Ever heard of a Fixed-Base Operator? Also called an “FBO,” it’s like a heavy-heavy-duty repair shop in a way. There’s one at many of the airports across the nation. FBOs service private planes, small airlines, or any aircraft without its own shop in those locations. While a Fixed-Base Operator carries out maintenance and other shop services, it often goes beyond mechanics and repairs.

Defining FBOs

Way back in the day, in the early 1900s, there were no rules in the air travel trade. Aircraft was more a novelty and a source of entertainment than a way to get around. Pilots went from town to town performing acrobatic shows and offering flying lessons. There weren’t many airports at that time, so they often landed in farm fields. Without airports, pilots either had to bring their own mechanics along or be able to work on their planes themselves.

In 1926, the government stepped in and passed the Air Commerce Act. It set laws for pilot training and licensing as well as setting rules for aircraft maintenance. The new laws ended life on the road, so to speak, for most pilots. More airports sprouted up across the nation and the pilots opened shops—known as Fixed-Base-Operators—at those airports. Today, there are around 3,000 FBOs nationwide. Don’t confuse Fixed-Base Operators with the airports themselves. They’re an entirely separate business at the same location or next to an airport.  They want to be nearby to provide services to any planes that need them, from 152s to 747s and bigger.
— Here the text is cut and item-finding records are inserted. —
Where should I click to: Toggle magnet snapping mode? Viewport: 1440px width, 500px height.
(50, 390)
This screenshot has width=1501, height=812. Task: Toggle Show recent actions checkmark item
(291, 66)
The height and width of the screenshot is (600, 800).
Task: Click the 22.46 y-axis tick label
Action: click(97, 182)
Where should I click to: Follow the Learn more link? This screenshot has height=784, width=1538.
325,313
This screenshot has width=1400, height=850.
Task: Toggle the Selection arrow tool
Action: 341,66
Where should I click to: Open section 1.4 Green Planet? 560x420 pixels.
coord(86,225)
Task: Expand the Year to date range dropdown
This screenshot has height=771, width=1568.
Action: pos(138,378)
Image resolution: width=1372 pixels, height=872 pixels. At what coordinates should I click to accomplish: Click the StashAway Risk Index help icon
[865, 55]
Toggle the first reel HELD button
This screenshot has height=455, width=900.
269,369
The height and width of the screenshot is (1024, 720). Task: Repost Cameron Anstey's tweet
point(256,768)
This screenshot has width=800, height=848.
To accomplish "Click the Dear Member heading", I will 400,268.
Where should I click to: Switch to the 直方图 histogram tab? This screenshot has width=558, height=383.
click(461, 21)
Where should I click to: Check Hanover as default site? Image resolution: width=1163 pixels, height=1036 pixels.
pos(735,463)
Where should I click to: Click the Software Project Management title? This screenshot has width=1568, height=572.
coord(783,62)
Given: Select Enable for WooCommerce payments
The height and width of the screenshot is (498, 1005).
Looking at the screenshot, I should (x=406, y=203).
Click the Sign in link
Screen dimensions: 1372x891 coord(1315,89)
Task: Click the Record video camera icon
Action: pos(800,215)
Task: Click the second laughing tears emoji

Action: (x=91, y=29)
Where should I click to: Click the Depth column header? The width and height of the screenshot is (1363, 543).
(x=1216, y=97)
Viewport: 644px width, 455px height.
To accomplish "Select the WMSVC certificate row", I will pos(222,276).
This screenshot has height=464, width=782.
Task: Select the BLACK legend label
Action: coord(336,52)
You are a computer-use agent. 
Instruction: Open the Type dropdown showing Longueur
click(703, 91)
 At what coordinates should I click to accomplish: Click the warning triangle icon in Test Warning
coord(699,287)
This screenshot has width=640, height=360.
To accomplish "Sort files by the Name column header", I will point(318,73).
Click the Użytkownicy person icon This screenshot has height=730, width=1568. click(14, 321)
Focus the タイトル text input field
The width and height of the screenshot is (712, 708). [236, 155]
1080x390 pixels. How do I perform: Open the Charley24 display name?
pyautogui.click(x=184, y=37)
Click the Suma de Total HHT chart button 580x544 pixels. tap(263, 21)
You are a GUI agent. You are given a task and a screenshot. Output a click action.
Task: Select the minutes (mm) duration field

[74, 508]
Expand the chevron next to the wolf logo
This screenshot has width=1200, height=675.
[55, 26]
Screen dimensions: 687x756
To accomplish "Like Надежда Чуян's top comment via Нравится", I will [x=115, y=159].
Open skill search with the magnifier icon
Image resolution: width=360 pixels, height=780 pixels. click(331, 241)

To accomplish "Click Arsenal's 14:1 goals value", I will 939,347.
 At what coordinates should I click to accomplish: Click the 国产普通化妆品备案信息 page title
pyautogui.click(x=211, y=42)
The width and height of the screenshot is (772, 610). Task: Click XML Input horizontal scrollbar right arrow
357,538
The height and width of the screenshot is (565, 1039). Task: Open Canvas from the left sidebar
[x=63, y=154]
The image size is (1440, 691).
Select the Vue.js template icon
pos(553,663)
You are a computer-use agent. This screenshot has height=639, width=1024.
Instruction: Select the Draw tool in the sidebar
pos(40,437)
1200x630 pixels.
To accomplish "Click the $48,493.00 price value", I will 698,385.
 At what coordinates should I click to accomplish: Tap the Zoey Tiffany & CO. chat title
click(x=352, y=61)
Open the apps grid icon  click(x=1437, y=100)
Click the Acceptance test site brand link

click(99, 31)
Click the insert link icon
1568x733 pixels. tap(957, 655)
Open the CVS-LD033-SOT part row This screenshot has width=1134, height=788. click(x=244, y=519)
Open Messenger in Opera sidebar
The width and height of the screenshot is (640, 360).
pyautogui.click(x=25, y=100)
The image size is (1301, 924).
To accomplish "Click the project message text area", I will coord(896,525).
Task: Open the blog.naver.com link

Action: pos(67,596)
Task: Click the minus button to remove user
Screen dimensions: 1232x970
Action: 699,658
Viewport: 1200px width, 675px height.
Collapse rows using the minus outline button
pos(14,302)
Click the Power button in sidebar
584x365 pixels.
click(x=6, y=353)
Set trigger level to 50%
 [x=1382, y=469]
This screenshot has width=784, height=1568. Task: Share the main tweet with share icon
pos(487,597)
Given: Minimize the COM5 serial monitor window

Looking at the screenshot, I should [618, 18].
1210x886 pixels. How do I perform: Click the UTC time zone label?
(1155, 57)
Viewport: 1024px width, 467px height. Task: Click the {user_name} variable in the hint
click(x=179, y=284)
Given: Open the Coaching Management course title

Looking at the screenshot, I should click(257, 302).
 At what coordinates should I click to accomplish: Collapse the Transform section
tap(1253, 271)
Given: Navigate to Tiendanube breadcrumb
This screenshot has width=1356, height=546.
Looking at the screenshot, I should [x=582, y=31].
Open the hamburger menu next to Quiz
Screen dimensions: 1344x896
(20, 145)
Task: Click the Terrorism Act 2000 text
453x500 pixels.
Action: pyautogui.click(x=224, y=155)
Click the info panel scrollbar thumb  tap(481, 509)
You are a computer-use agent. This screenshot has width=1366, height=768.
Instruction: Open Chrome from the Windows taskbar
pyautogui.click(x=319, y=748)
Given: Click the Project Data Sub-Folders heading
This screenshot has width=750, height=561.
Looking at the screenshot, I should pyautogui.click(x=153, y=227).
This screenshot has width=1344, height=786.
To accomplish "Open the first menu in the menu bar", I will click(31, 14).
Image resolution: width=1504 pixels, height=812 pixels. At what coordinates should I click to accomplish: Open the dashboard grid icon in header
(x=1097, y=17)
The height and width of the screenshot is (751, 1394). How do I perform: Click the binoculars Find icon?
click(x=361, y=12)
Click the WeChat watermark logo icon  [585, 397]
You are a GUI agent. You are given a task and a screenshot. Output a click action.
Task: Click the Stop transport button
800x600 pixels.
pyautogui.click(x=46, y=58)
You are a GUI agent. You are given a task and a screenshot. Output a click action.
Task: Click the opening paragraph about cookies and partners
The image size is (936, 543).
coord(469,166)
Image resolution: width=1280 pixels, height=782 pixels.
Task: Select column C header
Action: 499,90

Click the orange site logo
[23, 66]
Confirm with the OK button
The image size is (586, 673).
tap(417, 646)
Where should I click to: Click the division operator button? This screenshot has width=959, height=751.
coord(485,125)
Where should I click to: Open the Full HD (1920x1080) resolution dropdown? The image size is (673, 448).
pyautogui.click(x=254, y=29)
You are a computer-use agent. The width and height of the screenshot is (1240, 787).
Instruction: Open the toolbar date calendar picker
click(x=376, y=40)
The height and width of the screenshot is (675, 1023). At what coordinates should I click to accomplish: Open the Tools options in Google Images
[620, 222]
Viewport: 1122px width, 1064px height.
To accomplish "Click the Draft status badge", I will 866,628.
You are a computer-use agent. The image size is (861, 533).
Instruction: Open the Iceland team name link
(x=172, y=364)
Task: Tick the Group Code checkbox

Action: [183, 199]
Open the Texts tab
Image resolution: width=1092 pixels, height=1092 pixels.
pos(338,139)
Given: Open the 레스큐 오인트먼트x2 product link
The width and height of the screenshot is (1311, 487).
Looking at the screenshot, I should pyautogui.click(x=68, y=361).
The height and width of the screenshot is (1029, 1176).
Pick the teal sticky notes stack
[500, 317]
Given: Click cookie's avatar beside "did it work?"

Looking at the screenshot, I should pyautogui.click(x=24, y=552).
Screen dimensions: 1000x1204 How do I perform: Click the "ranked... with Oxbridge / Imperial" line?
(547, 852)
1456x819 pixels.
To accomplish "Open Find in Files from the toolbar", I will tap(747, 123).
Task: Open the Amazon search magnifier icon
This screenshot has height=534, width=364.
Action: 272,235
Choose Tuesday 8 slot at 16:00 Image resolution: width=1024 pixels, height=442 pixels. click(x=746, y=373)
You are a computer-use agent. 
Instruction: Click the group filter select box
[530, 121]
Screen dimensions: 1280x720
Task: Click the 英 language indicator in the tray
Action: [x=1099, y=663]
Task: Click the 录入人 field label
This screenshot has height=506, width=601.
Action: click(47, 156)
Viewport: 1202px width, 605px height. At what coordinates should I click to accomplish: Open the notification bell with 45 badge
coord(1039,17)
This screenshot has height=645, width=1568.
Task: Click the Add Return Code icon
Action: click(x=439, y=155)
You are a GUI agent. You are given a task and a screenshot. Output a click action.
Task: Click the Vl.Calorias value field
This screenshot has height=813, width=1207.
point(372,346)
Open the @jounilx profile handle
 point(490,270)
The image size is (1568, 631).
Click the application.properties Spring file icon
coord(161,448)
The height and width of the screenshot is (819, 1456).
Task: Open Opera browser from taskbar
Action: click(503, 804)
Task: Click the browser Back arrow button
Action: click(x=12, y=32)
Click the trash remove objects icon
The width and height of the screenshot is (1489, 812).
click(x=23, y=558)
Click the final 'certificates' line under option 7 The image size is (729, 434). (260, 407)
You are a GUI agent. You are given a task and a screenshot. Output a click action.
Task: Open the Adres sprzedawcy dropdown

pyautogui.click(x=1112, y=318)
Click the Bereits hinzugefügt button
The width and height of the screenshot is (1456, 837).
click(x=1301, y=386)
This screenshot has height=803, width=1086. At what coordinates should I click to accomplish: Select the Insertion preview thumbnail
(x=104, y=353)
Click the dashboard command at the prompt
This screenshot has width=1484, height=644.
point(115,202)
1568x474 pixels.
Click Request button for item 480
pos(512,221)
Fixed-Base Operator Maintenance Services

The Federal Aviation Administration sets policies for some of the things a Fixed-Base Operator does. Those are things like flight training, air carrier services, and serving as maintenance and repair stations. FBOs typically have an in-house mechanic and tend to be efficient shops. They take care of PMs, tune-ups, and minor repairs such as changing out batteries, belts, hoses, and other “small” parts. Many times, Fixed-Base Operators at bigger airports  strike a deal with other on-site companies for larger services, such as replacing an engine. Other common things FBOs offer include:

  • sale of aircraft parts
  • selling aircraft fuel
  • airplane storage such as hangars or space for tie-downs
  • aircraft rental and/or sales
  • basic aircraft line services
  • air charters

Beyond the Maintenance

The FAA doesn’t dictate everything an FBO does. Many Fixed-Base Operators provide much more than basic repairs and maintenance for their customers. Crop dusting, taxi or car services, aerial pictures and filming, and baggage handling are some services FBOs might offer. Also, a Fixed-Base Operator commonly has lounge facilities like restrooms, showers, and conference rooms. A number of them even provide food and drinks as well as a place to relax. Most of them supply baggage services and security screening, and some have concierge services for passengers, pilots, and flight crews. At the bottom of it all, a Fixed-Base Operator is a service provider. FBOs strive to bring top quality maintenance, facilities, and conveniences for customers to make the air travel experience as nice and hassle-free as it can be.